- **ACTIONS TO TAKE**
(A) In the post about being called urgently to a patient's bedside, who did the writer end up getting all the information from?
(B) From the post about being called urgently to a patient's bedside, quote everything from "And... the part" down to "on our walls.".
(C) Translate this sentence from the post about being called urgently to a patient's bedside into Spanish: "I had assumed that by doing pediatrics, I would avoid some of the cynicism and arrogance that seem to get added on to our collective personalities as the MD degrees go on our walls."

I was just called urgently to the bedside of a patient. So I went. Urgently. And then? When I got there? The nurse that had called me? Wouldn't tell me anything. I don't know what she was expecting that I would do with... no information. So, I think I kind of got a bit short with her. I basically demanded to know what was going on. Because... I kinda sorta needed a medical-ish opinion or at least description of what I was looking for. To, you know, actually evaluate the patient. And I ended up having to get all the info from the mom. Even though the patient is in a constantly monitored environment with a nurse not ten feet away who should be looking at things. Like the monitor. And the patient. Anyway, I was annoyed.
I think I scared the nurse.
And... the part of me that's human (and I am pronouncing this in my head in the North-easternly way, you know - 'yoo-man.' Just in case you were wondering) felt really bad about it.
But the part of me that is a resident doctor up in the middle of the night dealing with all sorts of bizarre goings-on? Feels like she should just deal.
Hmm. I had assumed that by doing pediatrics, I would avoid some of the cynicism and arrogance that seem to get added on to our collective personalities as the MD degrees go on our walls.
Perhaps not.
Or perhaps I can attribute it all to the un-naturalness of being up and functional at 3 in the morning.

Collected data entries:
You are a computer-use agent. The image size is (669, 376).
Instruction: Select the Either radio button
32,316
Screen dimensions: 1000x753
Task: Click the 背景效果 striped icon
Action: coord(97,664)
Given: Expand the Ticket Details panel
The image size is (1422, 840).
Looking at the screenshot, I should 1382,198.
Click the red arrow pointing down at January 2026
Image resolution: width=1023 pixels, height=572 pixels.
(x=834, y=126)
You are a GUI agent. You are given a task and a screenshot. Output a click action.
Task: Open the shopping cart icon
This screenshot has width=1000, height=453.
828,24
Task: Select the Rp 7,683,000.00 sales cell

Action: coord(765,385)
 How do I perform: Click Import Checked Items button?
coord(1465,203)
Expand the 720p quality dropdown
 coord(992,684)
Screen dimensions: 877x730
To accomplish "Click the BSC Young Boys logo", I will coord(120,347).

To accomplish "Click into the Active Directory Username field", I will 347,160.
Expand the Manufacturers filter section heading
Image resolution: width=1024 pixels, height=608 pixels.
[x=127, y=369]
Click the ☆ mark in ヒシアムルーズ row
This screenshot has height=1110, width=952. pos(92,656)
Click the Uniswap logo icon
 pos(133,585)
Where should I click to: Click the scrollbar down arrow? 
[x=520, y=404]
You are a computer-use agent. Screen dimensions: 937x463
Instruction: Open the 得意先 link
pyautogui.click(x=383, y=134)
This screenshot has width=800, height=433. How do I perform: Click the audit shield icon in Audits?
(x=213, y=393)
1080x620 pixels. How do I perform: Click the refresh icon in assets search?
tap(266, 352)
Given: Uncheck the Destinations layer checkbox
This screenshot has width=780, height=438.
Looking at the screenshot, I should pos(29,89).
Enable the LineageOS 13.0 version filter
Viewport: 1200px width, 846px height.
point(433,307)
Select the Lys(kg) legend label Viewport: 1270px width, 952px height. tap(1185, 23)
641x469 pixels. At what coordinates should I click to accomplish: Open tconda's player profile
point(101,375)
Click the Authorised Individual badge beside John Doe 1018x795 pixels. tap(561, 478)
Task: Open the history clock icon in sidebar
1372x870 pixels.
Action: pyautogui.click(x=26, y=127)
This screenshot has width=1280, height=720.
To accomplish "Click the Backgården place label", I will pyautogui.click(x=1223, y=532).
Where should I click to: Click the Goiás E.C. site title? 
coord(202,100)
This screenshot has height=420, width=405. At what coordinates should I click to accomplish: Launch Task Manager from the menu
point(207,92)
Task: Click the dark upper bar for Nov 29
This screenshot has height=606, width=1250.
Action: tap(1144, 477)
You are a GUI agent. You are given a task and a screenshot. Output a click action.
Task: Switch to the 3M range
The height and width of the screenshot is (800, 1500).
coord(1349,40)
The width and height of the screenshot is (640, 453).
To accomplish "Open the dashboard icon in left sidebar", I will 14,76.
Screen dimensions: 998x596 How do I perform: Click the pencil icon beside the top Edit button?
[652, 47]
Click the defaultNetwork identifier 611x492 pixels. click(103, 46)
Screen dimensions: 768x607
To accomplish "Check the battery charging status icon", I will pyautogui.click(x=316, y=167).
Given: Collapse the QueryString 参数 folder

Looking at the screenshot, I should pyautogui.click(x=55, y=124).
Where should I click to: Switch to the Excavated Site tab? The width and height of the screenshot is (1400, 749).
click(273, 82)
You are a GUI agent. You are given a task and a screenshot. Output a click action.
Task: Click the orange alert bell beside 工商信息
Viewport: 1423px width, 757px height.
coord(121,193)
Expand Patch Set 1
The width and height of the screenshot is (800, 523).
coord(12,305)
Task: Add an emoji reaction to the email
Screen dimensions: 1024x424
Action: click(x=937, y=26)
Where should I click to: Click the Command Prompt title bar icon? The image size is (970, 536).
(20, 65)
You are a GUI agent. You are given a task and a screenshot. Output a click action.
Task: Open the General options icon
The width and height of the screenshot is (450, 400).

- **ANSWERS TO THE EXERCISES**
(A) The patient's mom.

(B)
And... the part of me that's human (and I am pronouncing this in my head in the North-easternly way, you know - 'yoo-man.' Just in case you were wondering) felt really bad about it.
But the part of me that is a resident doctor up in the middle of the night dealing with all sorts of bizarre goings-on? Feels like she should just deal.
Hmm. I had assumed that by doing pediatrics, I would avoid some of the cynicism and arrogance that seem to get added on to our collective personalities as the MD degrees go on our walls.

(C) Había supuesto que, al dedicarme a la pediatría, evitaría algo del cinismo y la arrogancia que parecen sumarse a nuestras personalidades colectivas a medida que los títulos de médico se cuelgan en nuestras paredes.